REPUBLIKA.CO.ID, JAKARTA -- Kepala Sub Direktur (Kasubdit) Tarif Cukai Bea dan Cukai, Sunaryo, mengatakan kenaikan tarif rokok hanya memberikan keuntungan sepihak. Pihaknya belum memastikan besaran dan kapan kenaikan cukai rokok diberlakukan.
"Kenaikan Rp 50 ribu tidak akan menberikan manfaat bagi seluruh aspek. Padahal, jika ada kenaikan, tujuan pemerintah nantinya menguntungkan semua aspek, baik pengendalian produksi rokok maupun dari sisi pemasukan kepada kas negara," ujar Sunaryo kepada wartawan di Jakarta, Sabtu (27/8).
Menurut dia, persentase kenaikan cukai rokok jika harga rokok naik menjadi Rp 50 ribu mencapai 365 persen. Padahal, besaran persentase cukai rokok saat ini 11,3 persen. Persentase saat ini naik dari persentasi cukai rokok sebelumnya yang hanya 8,5 persen. Sementara itu, berdasarkan kajian dari Bea dan Cukai, kenaikan cukai rokok sebesar tujuh persen nantinya akan menyumbang inflasi sebanyak 0,2 persen.
"Karena itulah, kami sangat berhati-hati menghitung kenaikan cukai rokok ini. Kita menjaga betul agar kenaikan tidak berimbas kepada beberapa sektor ekonomi. Karena kajian fiskalnya belum matang, kami belum bisa menyatakan sikap dan perkiraan besaran kenaikan cukai rokok," ujarnya.

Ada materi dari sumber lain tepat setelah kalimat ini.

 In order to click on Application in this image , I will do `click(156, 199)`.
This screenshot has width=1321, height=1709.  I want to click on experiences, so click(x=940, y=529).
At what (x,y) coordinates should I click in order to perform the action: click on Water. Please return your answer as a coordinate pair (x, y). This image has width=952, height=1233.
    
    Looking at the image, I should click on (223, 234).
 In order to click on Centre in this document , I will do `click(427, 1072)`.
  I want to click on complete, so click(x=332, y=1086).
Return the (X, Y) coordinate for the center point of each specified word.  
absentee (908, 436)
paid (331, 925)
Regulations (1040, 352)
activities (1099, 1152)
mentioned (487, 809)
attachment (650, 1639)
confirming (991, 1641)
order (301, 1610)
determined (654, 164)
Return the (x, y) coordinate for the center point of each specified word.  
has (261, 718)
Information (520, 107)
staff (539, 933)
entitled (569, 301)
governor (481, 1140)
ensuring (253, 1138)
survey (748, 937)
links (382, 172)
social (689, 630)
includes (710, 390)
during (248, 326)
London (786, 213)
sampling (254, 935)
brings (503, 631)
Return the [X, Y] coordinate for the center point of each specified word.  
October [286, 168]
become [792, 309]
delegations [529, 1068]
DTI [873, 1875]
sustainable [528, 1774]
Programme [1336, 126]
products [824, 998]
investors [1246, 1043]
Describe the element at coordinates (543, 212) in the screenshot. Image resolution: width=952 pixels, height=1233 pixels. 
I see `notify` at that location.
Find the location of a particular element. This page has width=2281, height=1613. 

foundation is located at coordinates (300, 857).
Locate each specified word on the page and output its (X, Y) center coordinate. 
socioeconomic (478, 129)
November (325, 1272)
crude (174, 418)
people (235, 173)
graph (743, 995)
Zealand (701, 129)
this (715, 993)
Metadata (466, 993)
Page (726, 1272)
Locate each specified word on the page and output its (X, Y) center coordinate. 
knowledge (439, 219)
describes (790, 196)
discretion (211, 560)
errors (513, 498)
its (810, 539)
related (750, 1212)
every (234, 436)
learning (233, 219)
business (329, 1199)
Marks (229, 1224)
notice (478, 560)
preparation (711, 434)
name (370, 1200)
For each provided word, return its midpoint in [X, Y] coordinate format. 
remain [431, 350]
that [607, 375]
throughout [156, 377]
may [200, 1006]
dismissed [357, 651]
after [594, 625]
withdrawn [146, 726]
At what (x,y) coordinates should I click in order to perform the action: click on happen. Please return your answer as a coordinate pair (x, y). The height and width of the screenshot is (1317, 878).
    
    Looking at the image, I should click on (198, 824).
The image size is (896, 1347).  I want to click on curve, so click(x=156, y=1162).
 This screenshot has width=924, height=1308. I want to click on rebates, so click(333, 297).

Sunaryo mengatakan, saat ini cukai rokok menyumbang pemasukan ke kas negara sebesar lebih dari Rp 140 triliun. Kondisi ini juga dijadikan salah satu pertimbangan kehati-hatian sikap pemerintah. Dia menambahkan, besaran kenaikan harga rokok Rp 50 ribu per bungkus bukan keinginan dari pemerintah.